4. Il ressort des pièces du dossier que la commune de Toussieu a exercé son droit de préemption en vue de réaliser une aire de retournement pour les camions de collecte des ordures ménagères sur la parcelle cadastrée section AI n° 338, présentant une superficie de 144 m², afin d’éviter toute circulation en marche arrière dans la montée du Château et toute interruption du service de collecte des ordures ménagères. Toutefois, les travaux d’aménagement de voirie projetés par la commune, s’ils ont un caractère d’intérêt général, ne présentent pas, compte tenu de leur objet et de leur consistance très limitée, le caractère d’une action d’aménagement, au sens des dispositions de l’article L. 300-1 du code de l’urbanisme, et ne peuvent par suite justifier l’exercice du droit de préemption.
5. Pour l’application de l’article L. 600-4-1 du code de l’urbanisme, aucun autre moyen n’est susceptible de fonder l’annulation de la décision attaquée.
6. Il résulte de ce qui précède que la décision du 15 mars 2024 est entachée d’illégalité et doit être annulée.
7. Les dispositions de l’article L. 761-1 du code de justice administrative font obstacle à ce que la somme demandée par la commune de Toussieu au titre des frais exposés par elle et non compris dans les dépens soit mise à la charge de Mme C qui n’a pas la qualité de partie perdante dans la présente instance. Dans les circonstances de l’espèce, il y a lieu de mettre à la charge de la commune de Toussieu le versement à Mme C d’une somme de 1 500 euros au titre des frais exposés et non compris dans les dépens.
D E C I D E :
Article 1er : La décision du 15 mars 2024 du maire de Toussieu est annulée.
Article 2 : La commune de Toussieu versera à Mme C une somme de 1 500 euros en application des dispositions de l’article L. 761-1 du code de justice administrative.
Article 3 : Les conclusions de la commune de Toussieu présentées au titre de l’article L. 761-1 du code de justice administrative sont rejetées.
Article 4 : Le présent jugement sera notifié à Mme E C et à la commune de Toussieu.
Délibéré après l’audience du 13 février 2025, à laquelle siégeaient :
M. Jean-Pascal Chenevey, président,
Mme Marine Flechet, première conseillère,
Mme Flore-Marie Jeannot, première conseillère.

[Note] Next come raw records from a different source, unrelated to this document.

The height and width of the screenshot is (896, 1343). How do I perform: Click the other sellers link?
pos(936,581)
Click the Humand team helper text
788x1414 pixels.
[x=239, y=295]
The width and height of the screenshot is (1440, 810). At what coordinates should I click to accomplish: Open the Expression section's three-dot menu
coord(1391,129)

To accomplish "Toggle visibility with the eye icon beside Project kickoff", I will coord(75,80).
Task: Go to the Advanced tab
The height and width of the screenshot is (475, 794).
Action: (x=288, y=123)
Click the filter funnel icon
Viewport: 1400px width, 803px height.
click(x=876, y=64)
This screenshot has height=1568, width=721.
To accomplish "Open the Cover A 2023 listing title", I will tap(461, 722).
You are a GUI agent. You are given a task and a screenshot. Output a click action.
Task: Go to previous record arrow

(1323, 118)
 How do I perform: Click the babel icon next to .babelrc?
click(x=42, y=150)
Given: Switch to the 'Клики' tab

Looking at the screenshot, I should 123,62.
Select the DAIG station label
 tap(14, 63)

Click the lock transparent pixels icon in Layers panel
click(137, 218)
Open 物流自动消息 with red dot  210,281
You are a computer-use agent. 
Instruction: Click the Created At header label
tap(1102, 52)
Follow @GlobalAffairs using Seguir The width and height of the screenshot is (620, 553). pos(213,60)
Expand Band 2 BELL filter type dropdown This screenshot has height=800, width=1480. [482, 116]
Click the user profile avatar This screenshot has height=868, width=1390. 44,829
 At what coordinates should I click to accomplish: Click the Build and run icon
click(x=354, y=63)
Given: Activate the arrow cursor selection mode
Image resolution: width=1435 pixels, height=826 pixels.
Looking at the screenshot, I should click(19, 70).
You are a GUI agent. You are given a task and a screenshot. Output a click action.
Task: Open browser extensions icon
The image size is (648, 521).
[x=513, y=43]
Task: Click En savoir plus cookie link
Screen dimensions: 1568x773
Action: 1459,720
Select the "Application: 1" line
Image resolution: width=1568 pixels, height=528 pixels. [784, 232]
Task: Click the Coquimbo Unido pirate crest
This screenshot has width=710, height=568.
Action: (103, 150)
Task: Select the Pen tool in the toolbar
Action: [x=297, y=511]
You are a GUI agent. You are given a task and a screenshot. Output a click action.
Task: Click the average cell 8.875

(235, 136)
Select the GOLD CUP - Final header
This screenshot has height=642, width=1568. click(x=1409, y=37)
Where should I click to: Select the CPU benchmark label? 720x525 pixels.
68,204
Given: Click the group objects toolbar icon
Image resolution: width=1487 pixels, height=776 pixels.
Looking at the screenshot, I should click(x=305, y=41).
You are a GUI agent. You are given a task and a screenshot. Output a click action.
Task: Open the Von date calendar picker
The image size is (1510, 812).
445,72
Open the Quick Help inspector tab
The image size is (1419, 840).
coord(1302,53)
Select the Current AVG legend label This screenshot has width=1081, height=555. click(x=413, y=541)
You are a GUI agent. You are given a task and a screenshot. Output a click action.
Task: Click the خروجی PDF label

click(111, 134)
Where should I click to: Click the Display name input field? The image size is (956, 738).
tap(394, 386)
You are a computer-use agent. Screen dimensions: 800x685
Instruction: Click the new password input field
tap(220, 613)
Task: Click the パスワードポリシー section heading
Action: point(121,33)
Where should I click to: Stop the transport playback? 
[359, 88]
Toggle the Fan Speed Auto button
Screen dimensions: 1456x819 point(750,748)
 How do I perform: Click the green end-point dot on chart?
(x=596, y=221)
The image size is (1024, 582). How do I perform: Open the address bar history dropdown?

Rendu public par mise à disposition au greffe le 27 février 2025.
La rapporteure,
F.-M. A
Le président,
J.-P. Chenevey
La greffière,
G. Reynaud
La République mande et ordonne à la préfète du Rhône en ce qui la concerne ou à tous commissaires de justice à ce requis en ce qui concerne les voies de droit commun contre les parties privées, de pourvoir à l’exécution de la présente décision.